§ TASK BRIEF:
Reproduce, from the lines below, exactly the stretch that begins at the line containing "Viewport: 978px width, 527px" and ends at the line containing "Task: Star the Sochaux vs Brest match", both included.

Dataset entries:
-=-=-

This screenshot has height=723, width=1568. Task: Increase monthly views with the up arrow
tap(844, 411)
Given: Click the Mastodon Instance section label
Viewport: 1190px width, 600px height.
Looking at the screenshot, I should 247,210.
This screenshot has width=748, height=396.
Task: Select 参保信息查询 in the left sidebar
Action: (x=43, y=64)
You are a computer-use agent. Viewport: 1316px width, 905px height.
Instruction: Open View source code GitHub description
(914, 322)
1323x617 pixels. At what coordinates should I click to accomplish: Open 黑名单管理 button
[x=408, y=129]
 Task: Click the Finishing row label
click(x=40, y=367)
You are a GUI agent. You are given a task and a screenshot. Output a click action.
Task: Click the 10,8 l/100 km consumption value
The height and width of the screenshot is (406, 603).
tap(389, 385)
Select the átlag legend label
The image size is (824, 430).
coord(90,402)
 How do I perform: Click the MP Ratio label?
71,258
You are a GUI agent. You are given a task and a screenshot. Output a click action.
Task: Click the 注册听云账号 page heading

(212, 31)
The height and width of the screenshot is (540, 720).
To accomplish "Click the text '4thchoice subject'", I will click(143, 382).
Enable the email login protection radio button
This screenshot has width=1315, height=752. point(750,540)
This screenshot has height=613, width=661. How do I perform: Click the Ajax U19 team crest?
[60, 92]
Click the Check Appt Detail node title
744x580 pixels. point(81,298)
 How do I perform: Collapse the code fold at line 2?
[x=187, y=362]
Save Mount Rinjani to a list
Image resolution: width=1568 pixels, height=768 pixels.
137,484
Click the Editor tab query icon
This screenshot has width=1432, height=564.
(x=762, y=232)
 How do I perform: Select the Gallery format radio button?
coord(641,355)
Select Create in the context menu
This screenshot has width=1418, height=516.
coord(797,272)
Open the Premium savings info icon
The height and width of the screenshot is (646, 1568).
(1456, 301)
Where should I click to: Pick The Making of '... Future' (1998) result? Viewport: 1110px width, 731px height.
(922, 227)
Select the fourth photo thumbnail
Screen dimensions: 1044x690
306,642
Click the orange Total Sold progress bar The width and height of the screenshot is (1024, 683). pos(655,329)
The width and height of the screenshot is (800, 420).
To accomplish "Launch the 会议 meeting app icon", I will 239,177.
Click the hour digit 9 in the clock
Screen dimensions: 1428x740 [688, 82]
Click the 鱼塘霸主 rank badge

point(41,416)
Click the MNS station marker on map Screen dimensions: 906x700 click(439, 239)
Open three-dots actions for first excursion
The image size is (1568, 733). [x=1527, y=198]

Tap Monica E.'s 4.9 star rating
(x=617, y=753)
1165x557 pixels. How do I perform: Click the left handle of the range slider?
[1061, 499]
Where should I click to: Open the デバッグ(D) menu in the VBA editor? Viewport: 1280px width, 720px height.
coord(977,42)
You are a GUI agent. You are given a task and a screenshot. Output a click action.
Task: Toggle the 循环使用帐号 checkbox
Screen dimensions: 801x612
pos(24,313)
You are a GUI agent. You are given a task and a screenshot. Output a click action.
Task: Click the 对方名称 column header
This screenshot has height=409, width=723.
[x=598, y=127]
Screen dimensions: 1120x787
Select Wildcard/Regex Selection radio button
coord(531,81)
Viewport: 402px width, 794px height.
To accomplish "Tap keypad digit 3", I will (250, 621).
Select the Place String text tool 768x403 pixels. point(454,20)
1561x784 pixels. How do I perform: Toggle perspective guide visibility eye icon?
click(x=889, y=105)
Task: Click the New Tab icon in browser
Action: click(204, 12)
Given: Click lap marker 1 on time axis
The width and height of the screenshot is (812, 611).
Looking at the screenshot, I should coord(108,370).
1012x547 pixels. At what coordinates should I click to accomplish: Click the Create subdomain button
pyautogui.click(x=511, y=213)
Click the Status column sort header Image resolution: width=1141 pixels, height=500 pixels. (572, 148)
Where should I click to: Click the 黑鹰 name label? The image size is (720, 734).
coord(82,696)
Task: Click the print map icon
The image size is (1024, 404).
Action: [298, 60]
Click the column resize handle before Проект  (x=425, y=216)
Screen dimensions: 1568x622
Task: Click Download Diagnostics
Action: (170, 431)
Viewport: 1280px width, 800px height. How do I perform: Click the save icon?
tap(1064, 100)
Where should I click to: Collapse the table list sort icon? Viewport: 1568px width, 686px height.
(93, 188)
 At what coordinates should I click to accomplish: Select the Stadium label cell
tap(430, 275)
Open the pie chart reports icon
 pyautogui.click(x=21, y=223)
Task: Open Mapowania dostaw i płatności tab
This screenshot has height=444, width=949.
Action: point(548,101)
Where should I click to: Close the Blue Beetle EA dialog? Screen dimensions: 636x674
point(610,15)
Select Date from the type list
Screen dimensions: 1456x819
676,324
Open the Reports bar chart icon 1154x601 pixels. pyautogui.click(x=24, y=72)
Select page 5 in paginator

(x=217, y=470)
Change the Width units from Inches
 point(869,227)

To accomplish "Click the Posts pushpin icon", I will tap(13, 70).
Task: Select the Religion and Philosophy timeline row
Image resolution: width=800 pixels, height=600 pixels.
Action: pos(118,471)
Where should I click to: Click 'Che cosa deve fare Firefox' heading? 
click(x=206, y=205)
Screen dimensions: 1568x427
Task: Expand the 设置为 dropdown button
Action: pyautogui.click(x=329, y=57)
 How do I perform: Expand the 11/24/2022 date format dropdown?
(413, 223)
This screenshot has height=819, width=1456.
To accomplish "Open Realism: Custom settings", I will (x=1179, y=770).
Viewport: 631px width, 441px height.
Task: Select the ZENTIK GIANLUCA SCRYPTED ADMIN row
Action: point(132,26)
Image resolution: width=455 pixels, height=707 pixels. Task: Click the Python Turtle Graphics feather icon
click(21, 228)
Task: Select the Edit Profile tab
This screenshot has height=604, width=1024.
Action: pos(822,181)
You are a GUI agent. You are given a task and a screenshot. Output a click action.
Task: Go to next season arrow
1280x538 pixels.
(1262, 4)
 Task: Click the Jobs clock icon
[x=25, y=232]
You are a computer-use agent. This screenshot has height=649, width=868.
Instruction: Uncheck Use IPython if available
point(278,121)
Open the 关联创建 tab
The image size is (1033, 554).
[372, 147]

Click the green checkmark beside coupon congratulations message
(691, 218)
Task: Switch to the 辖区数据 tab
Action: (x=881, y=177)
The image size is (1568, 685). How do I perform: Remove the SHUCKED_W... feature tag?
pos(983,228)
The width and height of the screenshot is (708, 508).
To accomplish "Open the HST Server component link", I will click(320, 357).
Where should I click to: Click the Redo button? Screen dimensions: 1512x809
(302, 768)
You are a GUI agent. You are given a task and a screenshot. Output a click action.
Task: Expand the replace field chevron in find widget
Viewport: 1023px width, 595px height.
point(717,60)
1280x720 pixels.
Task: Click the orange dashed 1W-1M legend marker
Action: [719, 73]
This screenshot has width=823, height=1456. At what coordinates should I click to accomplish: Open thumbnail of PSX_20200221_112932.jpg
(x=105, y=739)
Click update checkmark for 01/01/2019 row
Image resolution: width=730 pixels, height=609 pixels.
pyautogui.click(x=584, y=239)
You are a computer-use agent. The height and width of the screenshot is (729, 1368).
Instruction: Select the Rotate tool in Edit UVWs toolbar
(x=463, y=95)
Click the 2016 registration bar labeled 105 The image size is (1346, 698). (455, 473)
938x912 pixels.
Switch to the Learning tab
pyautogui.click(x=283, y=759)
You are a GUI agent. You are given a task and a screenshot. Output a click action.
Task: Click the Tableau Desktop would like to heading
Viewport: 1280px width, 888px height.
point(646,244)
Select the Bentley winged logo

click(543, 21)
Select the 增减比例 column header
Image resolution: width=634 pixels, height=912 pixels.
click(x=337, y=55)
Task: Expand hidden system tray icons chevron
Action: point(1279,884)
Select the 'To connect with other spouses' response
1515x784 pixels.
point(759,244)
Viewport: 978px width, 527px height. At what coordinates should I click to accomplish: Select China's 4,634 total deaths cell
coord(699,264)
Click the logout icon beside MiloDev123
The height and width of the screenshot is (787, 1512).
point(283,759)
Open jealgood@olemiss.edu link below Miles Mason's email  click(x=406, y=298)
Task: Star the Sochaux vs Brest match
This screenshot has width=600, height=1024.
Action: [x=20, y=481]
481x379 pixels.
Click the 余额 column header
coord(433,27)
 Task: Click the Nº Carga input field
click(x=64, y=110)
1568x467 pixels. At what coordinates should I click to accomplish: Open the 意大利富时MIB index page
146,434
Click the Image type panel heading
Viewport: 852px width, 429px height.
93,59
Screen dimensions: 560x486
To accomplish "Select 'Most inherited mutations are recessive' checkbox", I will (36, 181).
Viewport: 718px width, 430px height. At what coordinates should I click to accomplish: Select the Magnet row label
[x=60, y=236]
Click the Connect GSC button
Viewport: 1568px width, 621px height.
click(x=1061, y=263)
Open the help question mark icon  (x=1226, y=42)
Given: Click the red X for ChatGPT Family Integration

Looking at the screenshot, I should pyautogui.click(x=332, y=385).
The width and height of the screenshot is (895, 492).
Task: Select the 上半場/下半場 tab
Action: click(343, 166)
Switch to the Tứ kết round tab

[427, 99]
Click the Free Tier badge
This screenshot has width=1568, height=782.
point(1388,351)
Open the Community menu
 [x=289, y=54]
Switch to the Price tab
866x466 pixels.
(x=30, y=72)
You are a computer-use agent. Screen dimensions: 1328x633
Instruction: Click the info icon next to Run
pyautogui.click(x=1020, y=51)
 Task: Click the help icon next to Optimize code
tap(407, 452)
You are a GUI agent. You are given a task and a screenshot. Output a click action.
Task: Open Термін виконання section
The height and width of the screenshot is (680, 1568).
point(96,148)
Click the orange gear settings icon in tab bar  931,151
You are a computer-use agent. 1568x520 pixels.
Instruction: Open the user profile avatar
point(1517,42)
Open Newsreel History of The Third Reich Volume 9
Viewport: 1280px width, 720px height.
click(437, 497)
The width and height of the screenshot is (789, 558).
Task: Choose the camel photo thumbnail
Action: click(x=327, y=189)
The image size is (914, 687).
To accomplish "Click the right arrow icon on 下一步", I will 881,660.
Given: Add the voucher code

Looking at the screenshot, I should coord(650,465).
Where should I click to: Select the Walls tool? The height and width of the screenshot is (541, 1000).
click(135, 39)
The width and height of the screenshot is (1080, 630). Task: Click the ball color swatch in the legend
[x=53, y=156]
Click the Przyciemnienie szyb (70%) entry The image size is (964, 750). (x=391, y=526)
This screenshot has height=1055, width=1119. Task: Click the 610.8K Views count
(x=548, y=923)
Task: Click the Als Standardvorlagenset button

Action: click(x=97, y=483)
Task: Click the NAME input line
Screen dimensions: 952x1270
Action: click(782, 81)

-=-=-

§ SOLUTION TO THE EXERCISE:
Viewport: 978px width, 527px height. At what coordinates should I click to accomplish: Select China's 4,634 total deaths cell
coord(699,264)
Click the logout icon beside MiloDev123
The height and width of the screenshot is (787, 1512).
point(283,759)
Open jealgood@olemiss.edu link below Miles Mason's email  click(x=406, y=298)
Task: Star the Sochaux vs Brest match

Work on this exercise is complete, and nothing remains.